Asia-Pacific Network Operations and Management Symposium
Machine Learning Based Link State Aware Service Function Chaining
Seyeon Jeong, Heegon Kim, Jae-Hyoung Yoo, James Won-Ki Hong,
PDF download (508.3KB)
Service Function Chaining (SFC) can be a basic deployment unit that composes a chaining order of required network functions to provide a network service.

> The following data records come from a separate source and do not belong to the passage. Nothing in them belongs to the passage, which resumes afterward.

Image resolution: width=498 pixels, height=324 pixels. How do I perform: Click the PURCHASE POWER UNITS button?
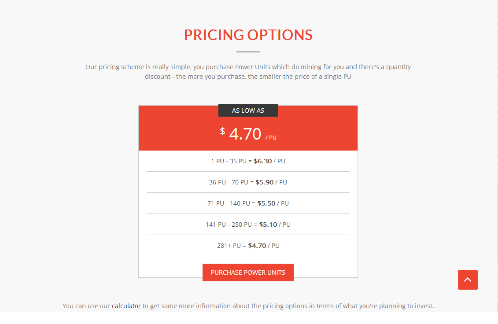pyautogui.click(x=248, y=272)
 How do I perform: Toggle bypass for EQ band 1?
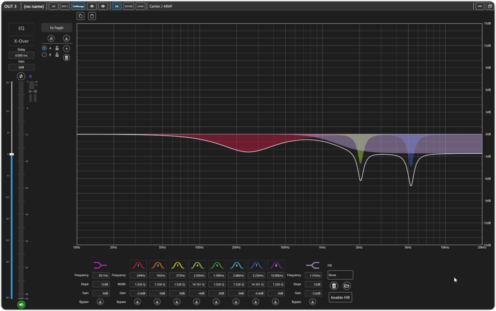coord(138,302)
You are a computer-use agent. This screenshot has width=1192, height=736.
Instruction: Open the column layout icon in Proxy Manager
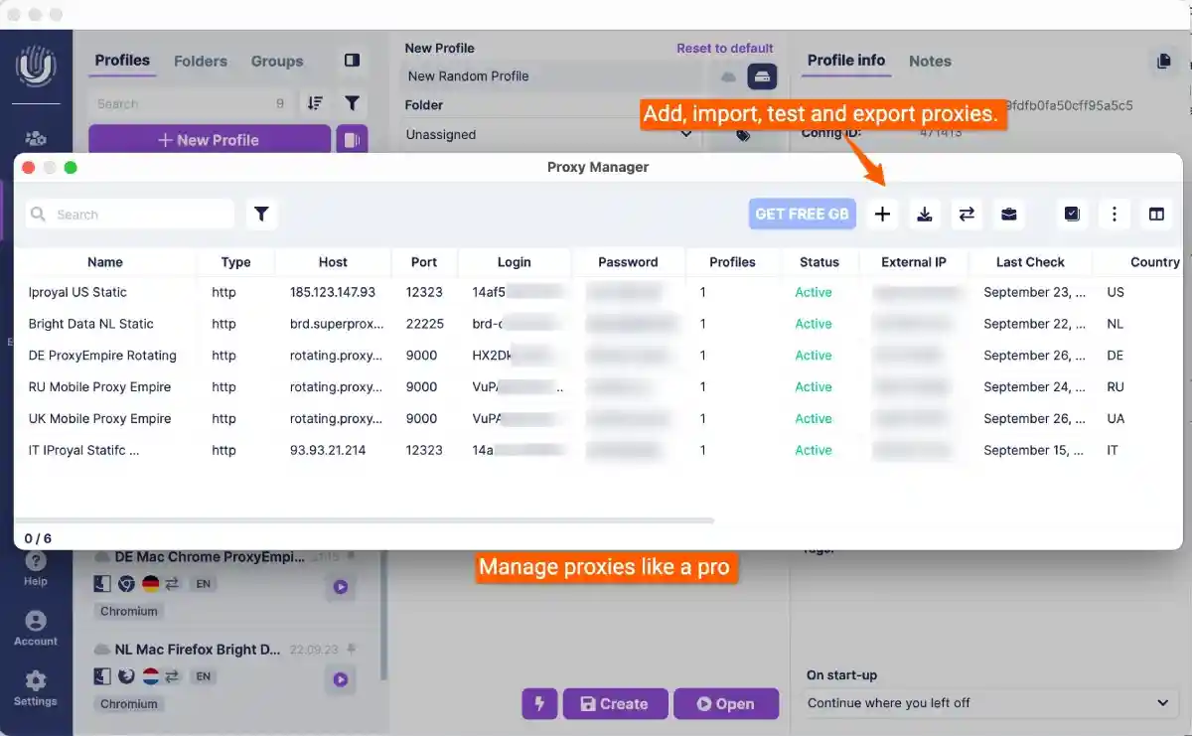pos(1157,214)
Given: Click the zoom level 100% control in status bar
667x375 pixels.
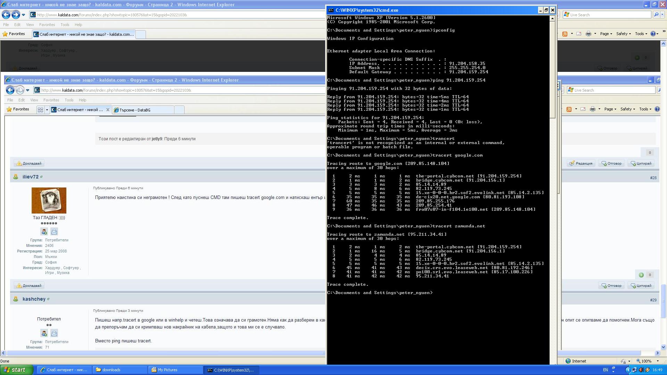Looking at the screenshot, I should coord(648,361).
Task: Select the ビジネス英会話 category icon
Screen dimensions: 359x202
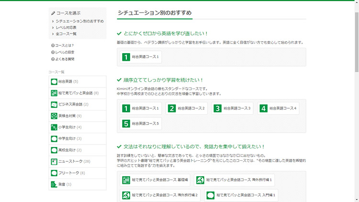Action: (54, 104)
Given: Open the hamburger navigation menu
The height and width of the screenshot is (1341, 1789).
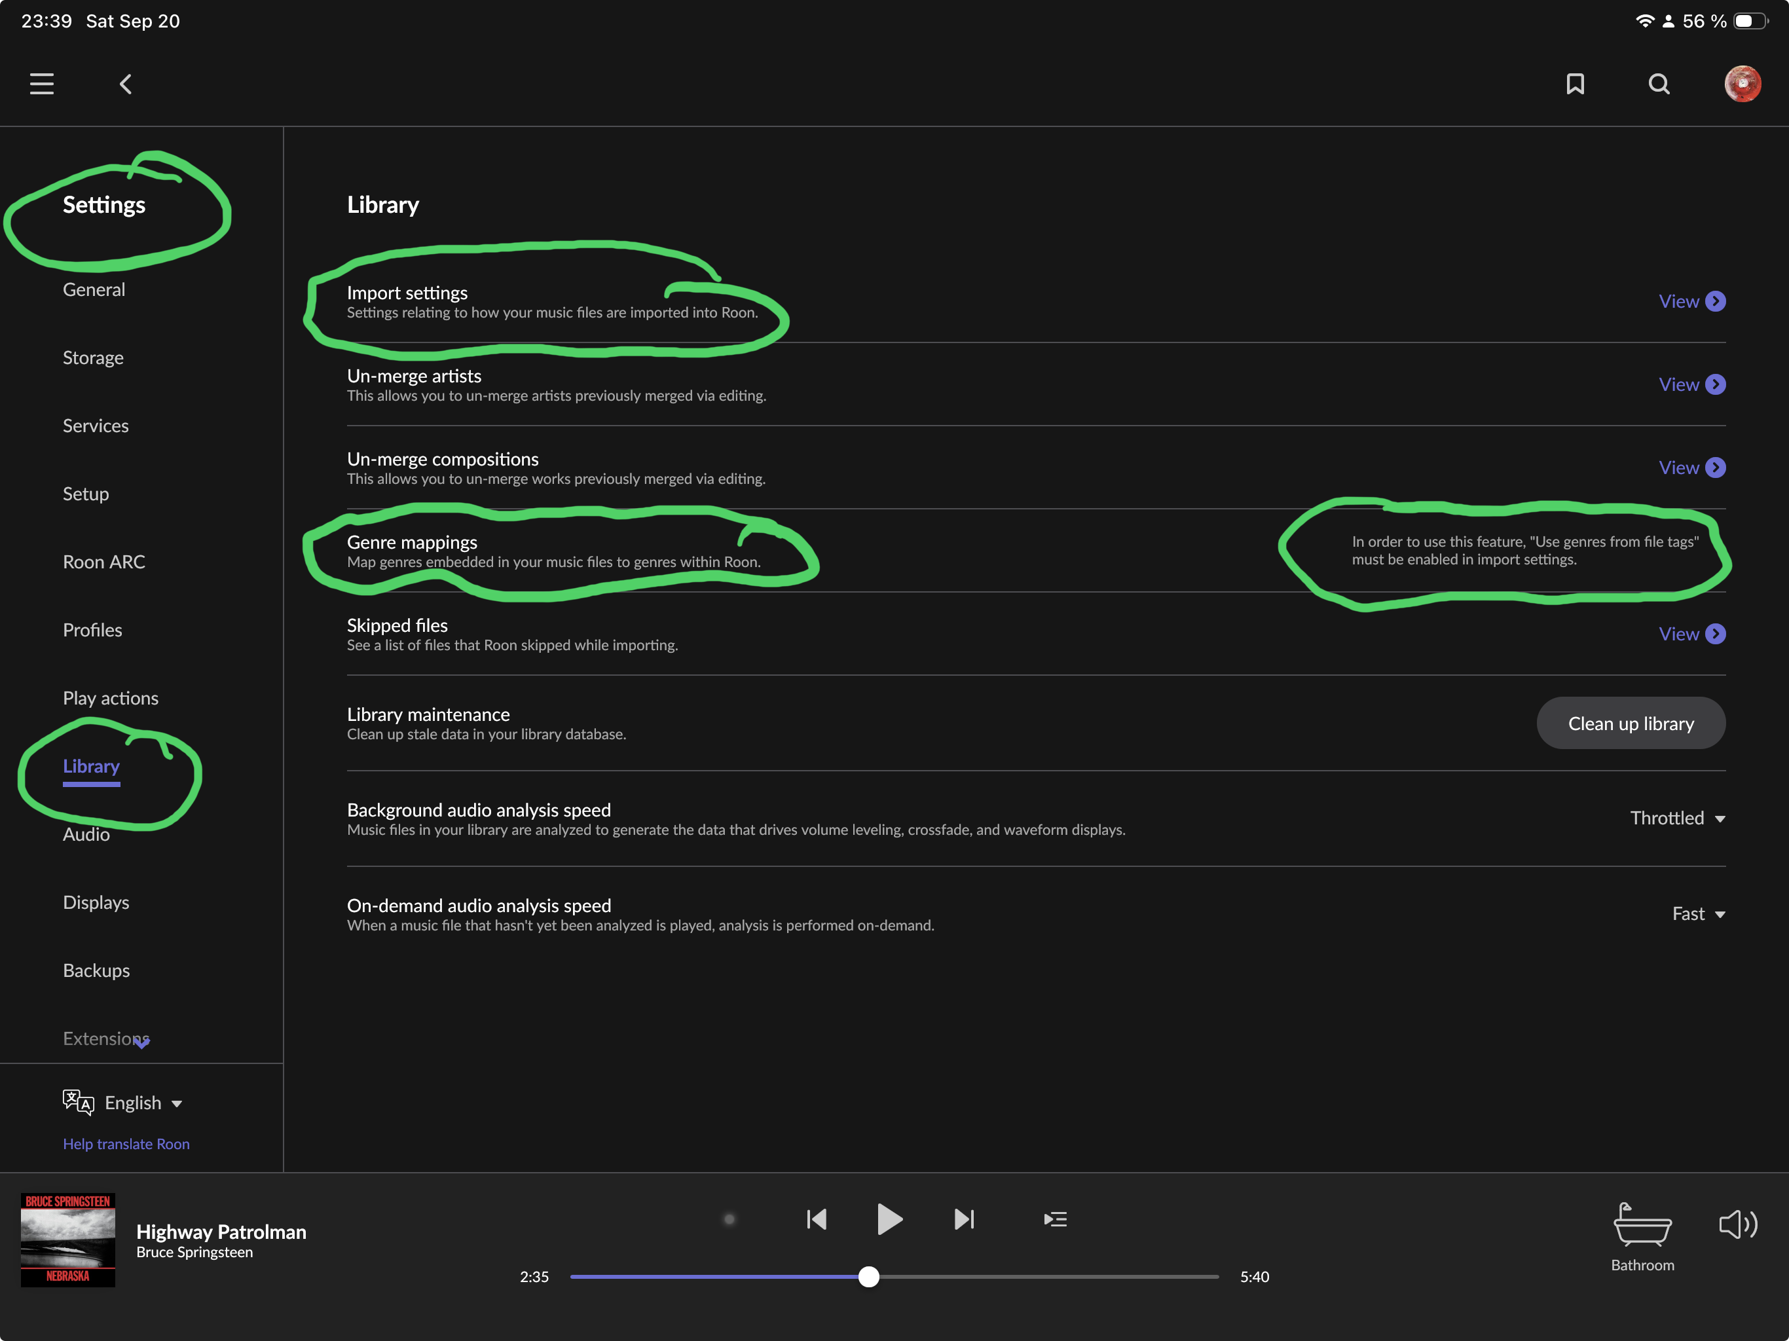Looking at the screenshot, I should click(42, 84).

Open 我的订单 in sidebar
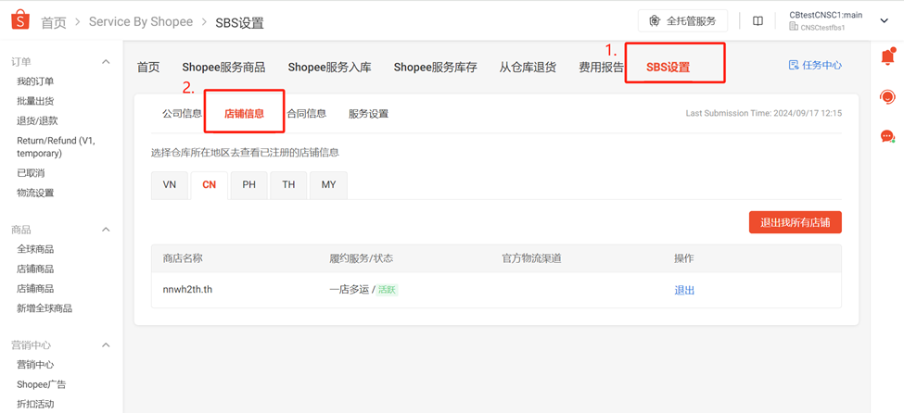[x=35, y=81]
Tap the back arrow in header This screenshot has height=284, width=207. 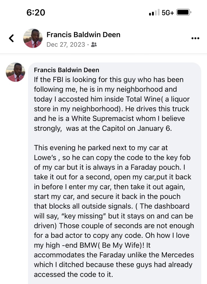[x=11, y=38]
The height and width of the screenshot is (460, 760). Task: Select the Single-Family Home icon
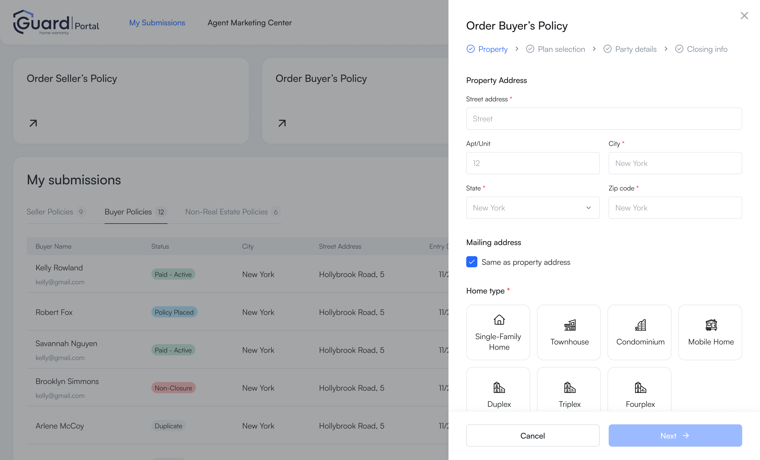(x=499, y=320)
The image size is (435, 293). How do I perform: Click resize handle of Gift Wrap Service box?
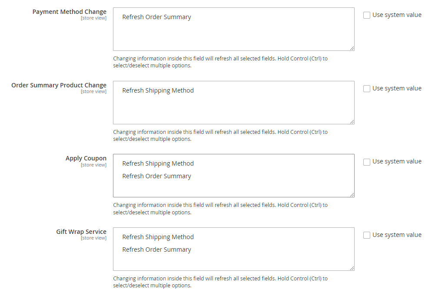pyautogui.click(x=352, y=268)
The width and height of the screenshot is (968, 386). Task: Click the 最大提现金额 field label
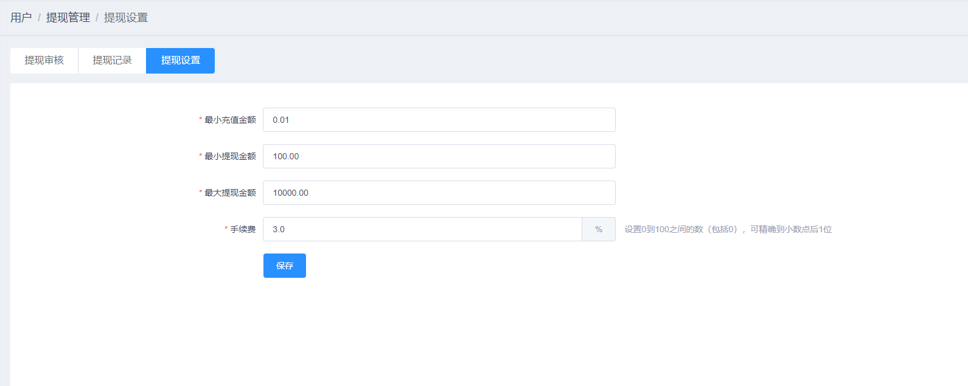[230, 193]
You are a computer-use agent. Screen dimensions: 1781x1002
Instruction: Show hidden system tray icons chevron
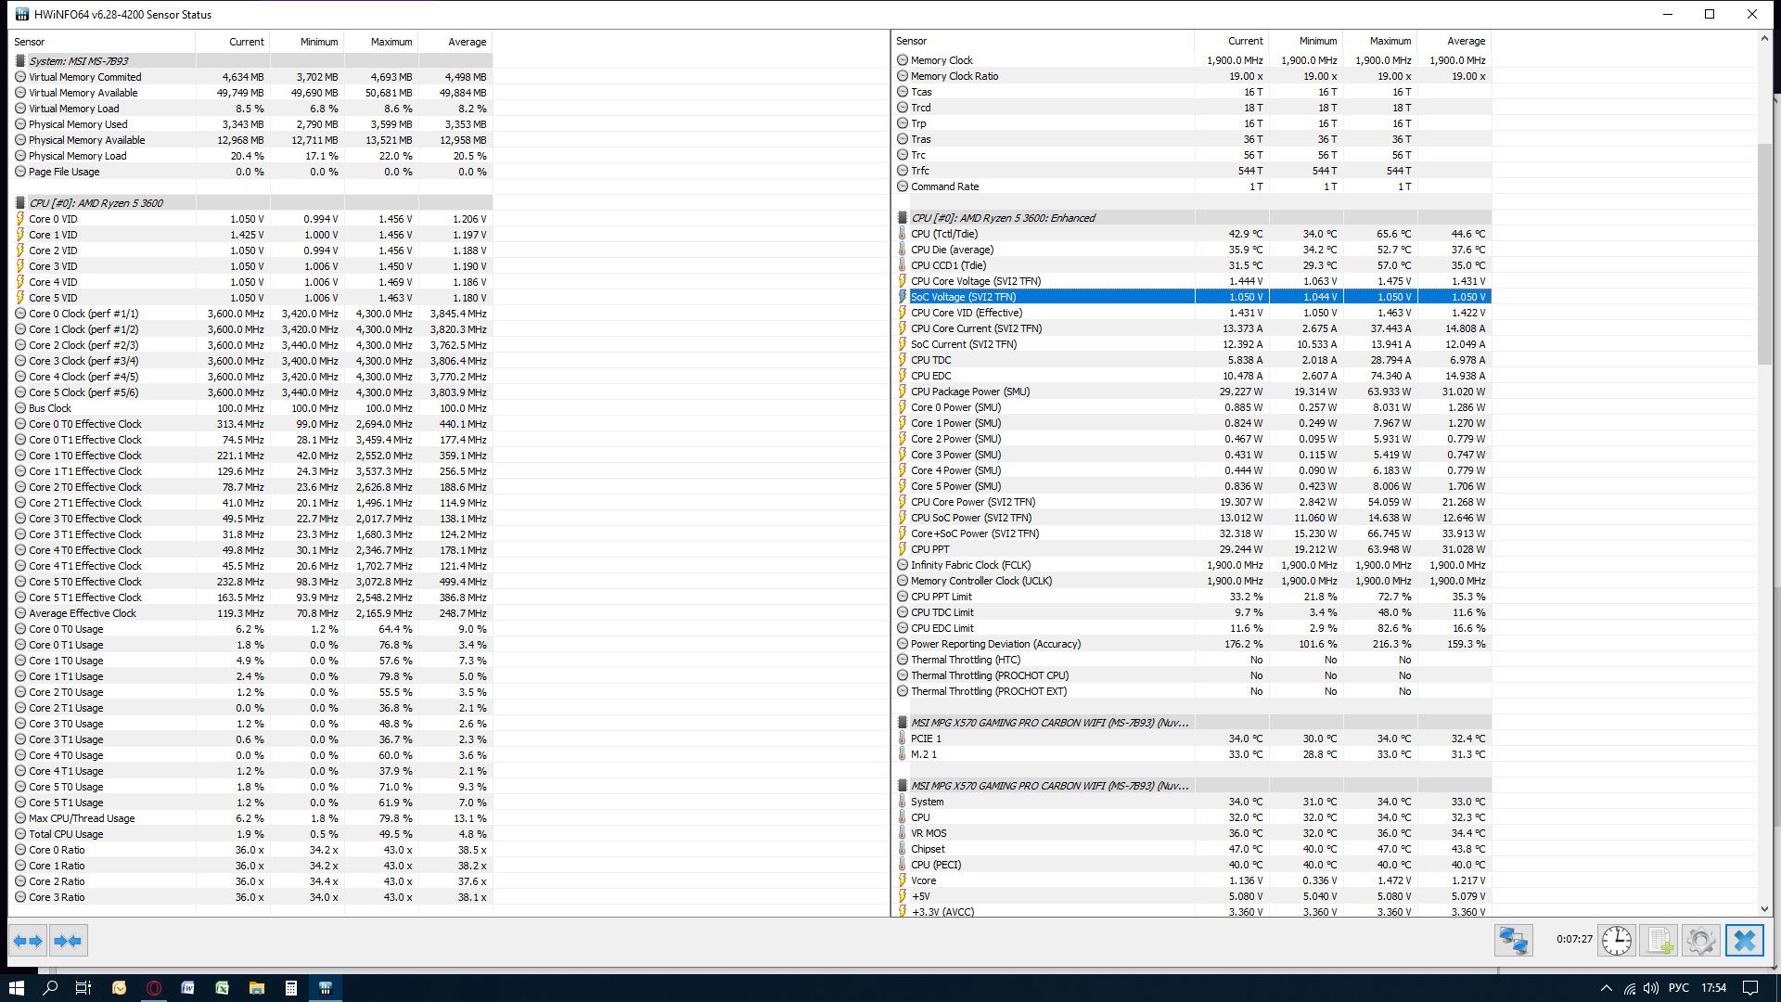click(x=1607, y=988)
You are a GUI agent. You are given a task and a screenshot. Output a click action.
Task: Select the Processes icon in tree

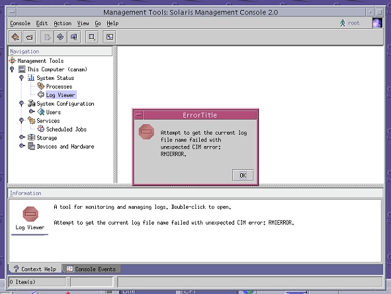(x=41, y=86)
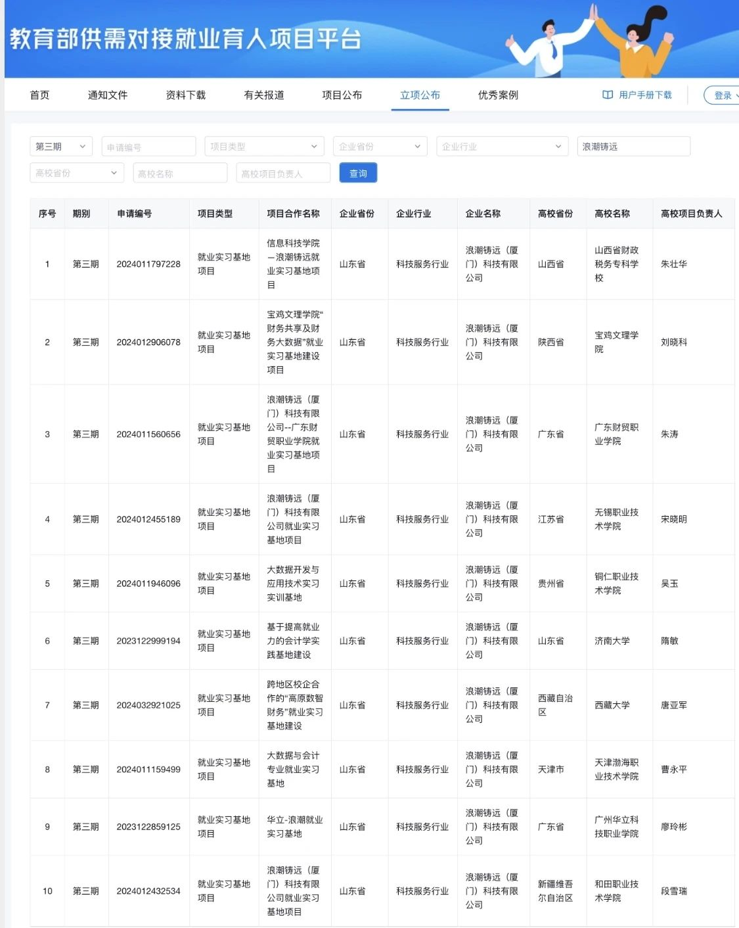Open the 用户手册下载 link
This screenshot has width=739, height=928.
pos(644,95)
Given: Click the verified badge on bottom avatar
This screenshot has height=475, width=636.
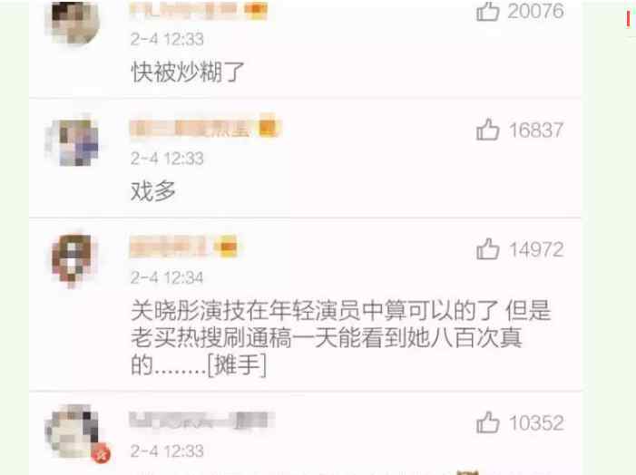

With the proliferation of Software-Defined Networking (SDN) and cloud computing, such virtualized network functions can be dynamically deployed in different sites, depending on SFC requests. While offering the advantages of flexibility and efficiency, this also leaves management complexity and room for optimization where Machine Learning (ML) can be applicable to solve the problems based on monitoring data. In this paper, we treat SFC as a problem of finding a best source-to-destination routing path from multiple candidates with different link costs and a required traversal order of network functions. There are many mathematical approaches that ensure best optimum but not scalable to the problem size, whereas our approach hides underlying considerations by applying ML technique on measured SFC data to quickly find suboptimal routing paths on a new SFC request, based on their predicted network performance such as the number of successful requests or end-to-end delay. So, we developed a measurement system that records the performance and path costs of SFCs in emulated networks with different per link costs and chain lengths. Then, we evaluate four different ML models for the approach described above.